* DIRECTIONS FOR THIS TASK *
Render the entries below as a Markdown table with the columns Row and Line, starting at the line that contains "Open the Repositories icon in header" and ending at the line that contains "The height and". Number each row and skip blank lines.

* EXTRACTED MATERIAL *
______________________________
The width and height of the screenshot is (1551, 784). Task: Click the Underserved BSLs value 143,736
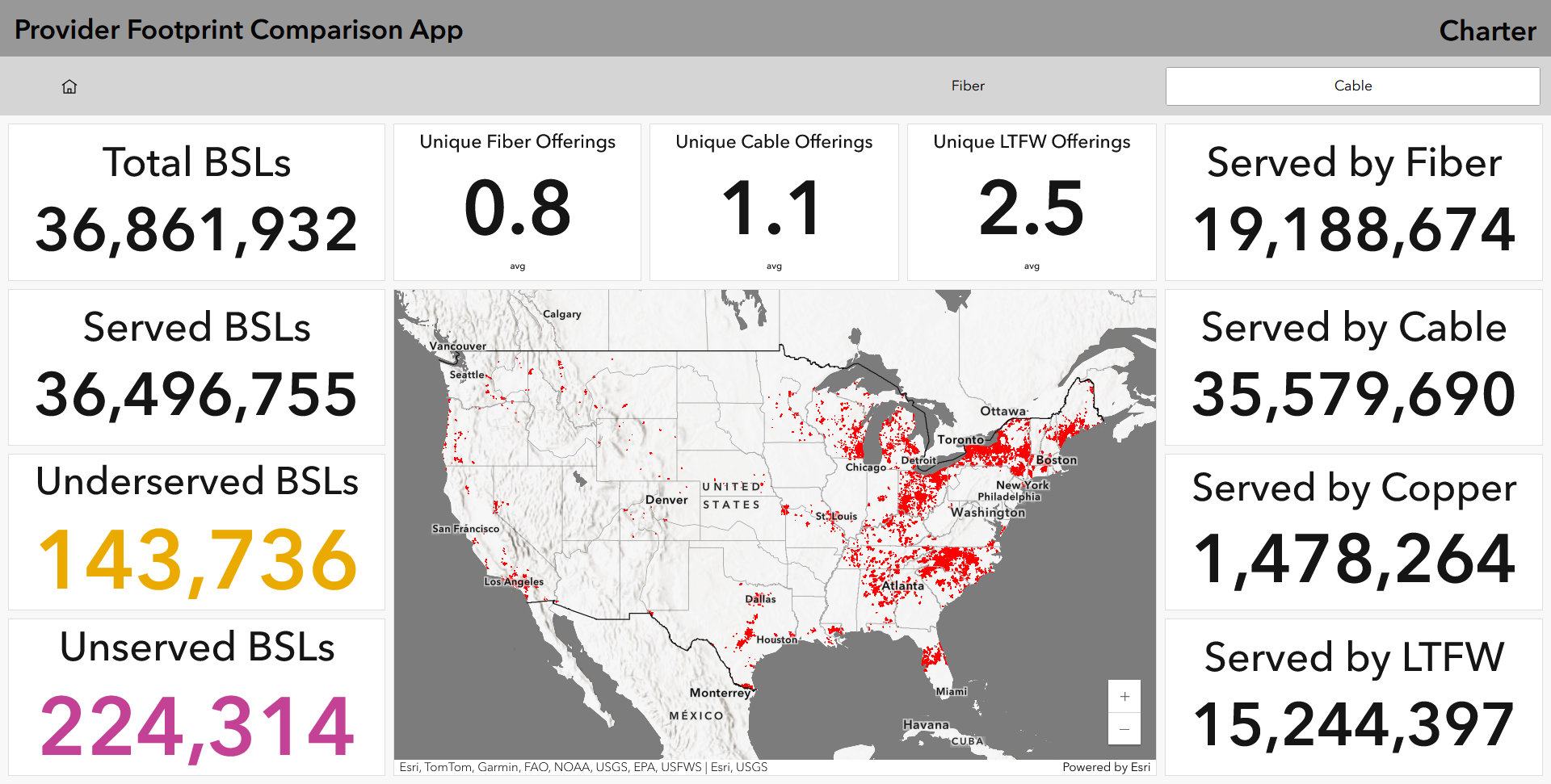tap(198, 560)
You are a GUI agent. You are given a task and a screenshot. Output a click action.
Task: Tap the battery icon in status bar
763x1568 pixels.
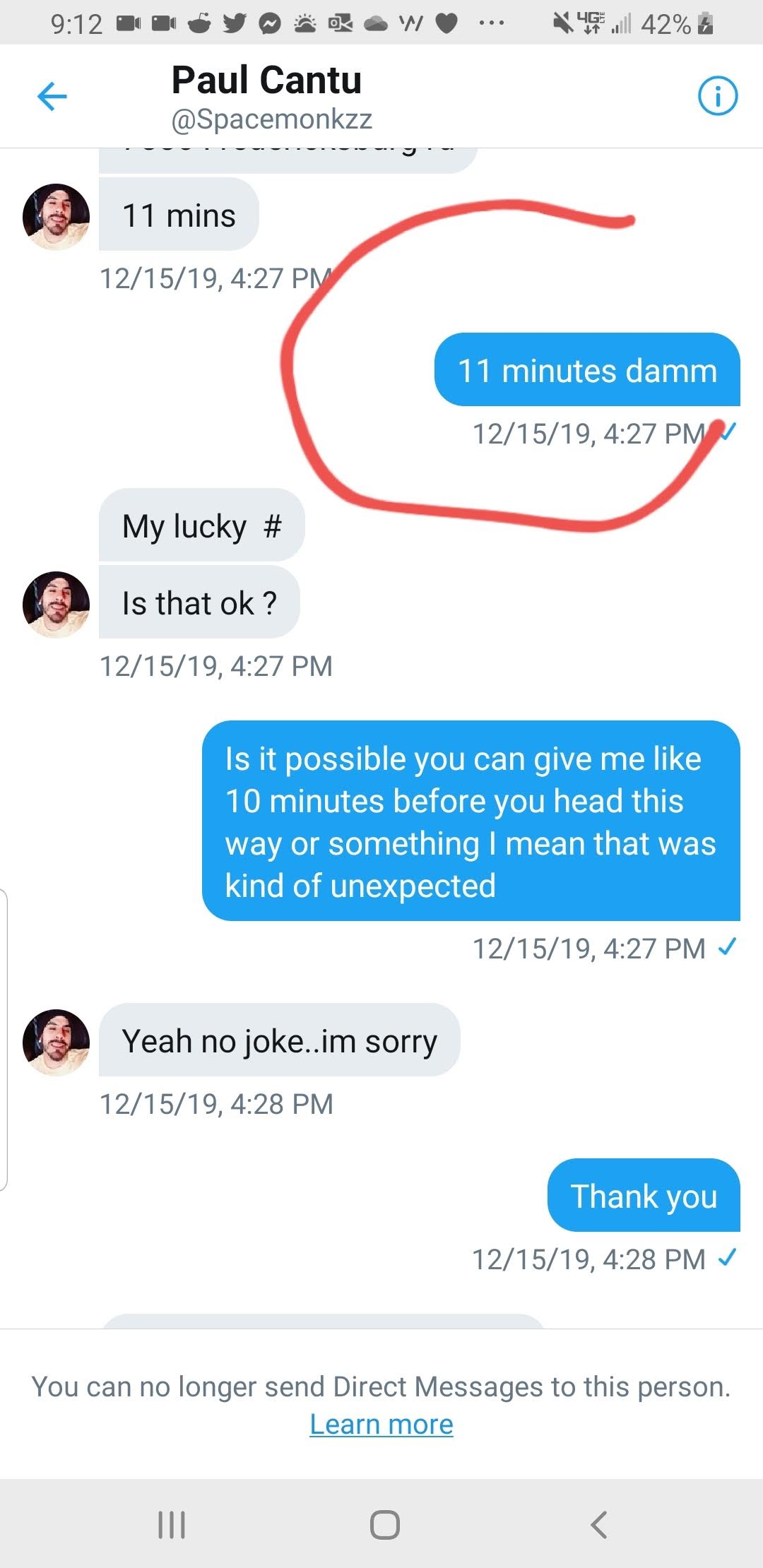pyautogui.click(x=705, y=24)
______________________________
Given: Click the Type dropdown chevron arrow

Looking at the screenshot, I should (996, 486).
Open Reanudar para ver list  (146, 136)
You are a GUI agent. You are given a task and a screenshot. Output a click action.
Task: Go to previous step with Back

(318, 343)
______________________________
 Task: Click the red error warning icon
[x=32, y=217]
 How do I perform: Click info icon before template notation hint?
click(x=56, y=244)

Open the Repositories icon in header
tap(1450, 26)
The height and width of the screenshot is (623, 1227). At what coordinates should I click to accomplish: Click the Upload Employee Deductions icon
______________________________
* RESPONSE *
| Row | Line |
|---|---|
| 1 | Open the Repositories icon in header |
| 2 | tap(1450, 26) |
| 3 | The height and width of the screenshot is (623, 1227). At what coordinates should I click to accomplish: Click the Upload Employee Deductions icon |